Reasons for decision not to prosecute
In the event of a decision not to prosecute, you will be informed in writing and will be provided with the reasons for the decision. You will also be offered the opportunity to meet with the prosecutor and have the decision explained to you in person.
Review of Decisions
A victim may request a review of a decision not to prosecute. The Code for Prosecutors sets out the PPS policy in relation to the review of decisions. Where such a request is made, and there is no new evidence, the case will be examined by a different prosecutor than the one who took the no prosecution decision. If new evidence is submitted with the request for a review it will first be considered by the prosecutor who took the original decision not to prosecute.

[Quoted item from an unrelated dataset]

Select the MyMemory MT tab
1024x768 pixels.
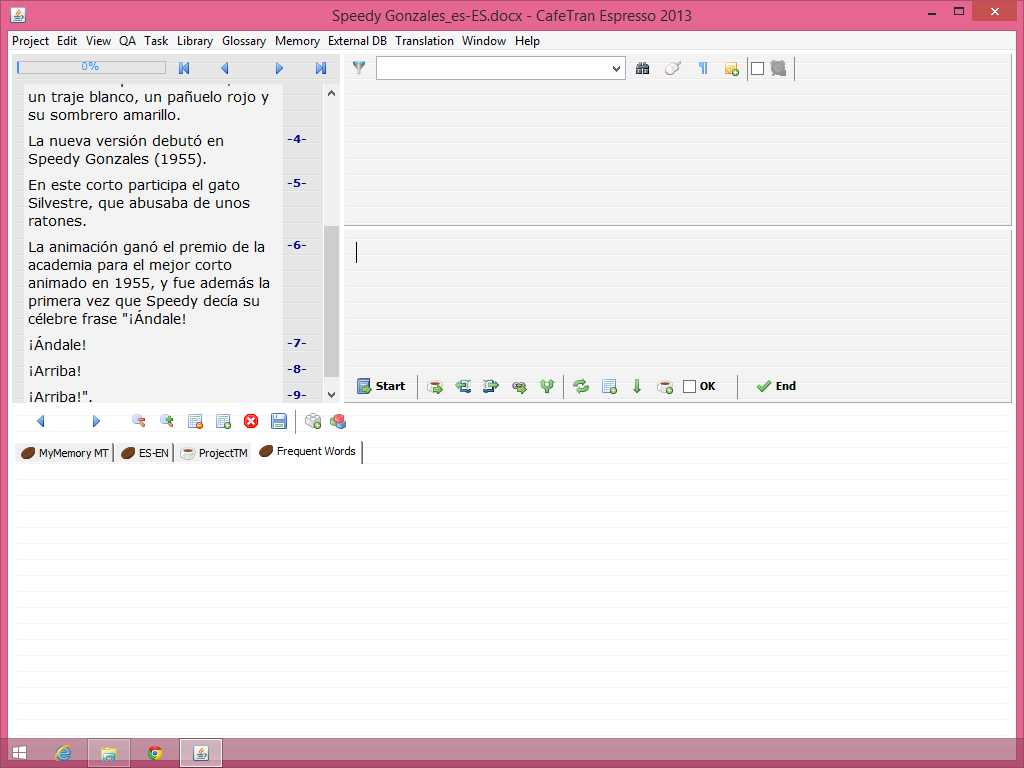point(65,453)
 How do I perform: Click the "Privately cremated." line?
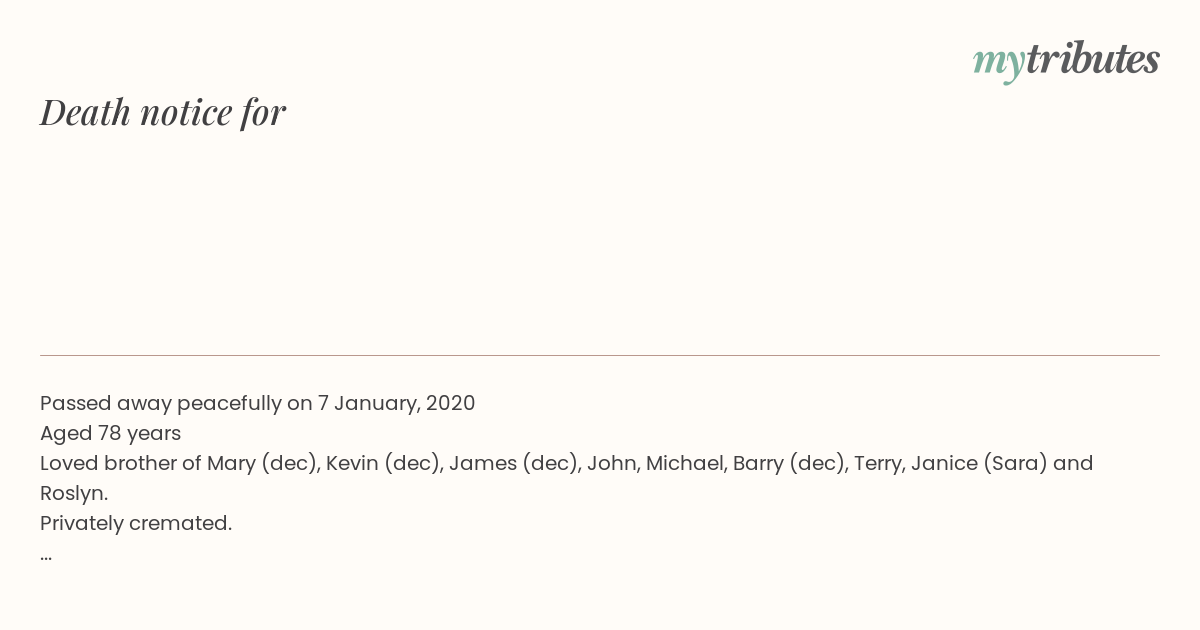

However, if that prosecutor decides that the no prosecution decision should stand, the case will then be considered by a different prosecutor who will apply the Test for Prosecution afresh and reach their own independent decision whether to prosecute.
Consent is a fundamental issue in rape and sexual assault cases because the prosecution is required to prove to the court that the victim did not consent and that the suspect did not have a reasonable belief that the victim was consenting.
Consent is defined in section 3 of the Sexual offences (Northern Ireland) Order 2008. A person consents if he or she agrees by choice, and has the freedom and capacity to make that choice. The essence of this definition is the agreement by choice. The law does not require the victim to have resisted physically. Consent to sexual activity may be given to one sort of activity but not another. Consent can be withdrawn at any time during sexual activity.
The defendant must show that his belief in consent was reasonable. In deciding whether the belief of the defendant was reasonable, a jury must have regard to all the circumstances, including any steps he has taken to ascertain whether the victim has consented. In certain circumstances, it is presumed that the victim did not consent to sexual activity and the defendant did not reasonably believe that the victim consented, unless he can show otherwise. Examples of circumstances where the presumption applies are where the victim was unconscious, drugged, abducted or subject to threats or fear of serious harm.
When it comes to other offences, such as assaults committed against children, there is no requirement for the prosecution to prove an absence of consent. Where the victim is under the age of 13 it is only necessary to prove that the act itself took place and the age of the alleged victim. If the victim is between 13 and 16 then the prosecution must also prove that the defendant did not reasonably believe that the victim was over 16.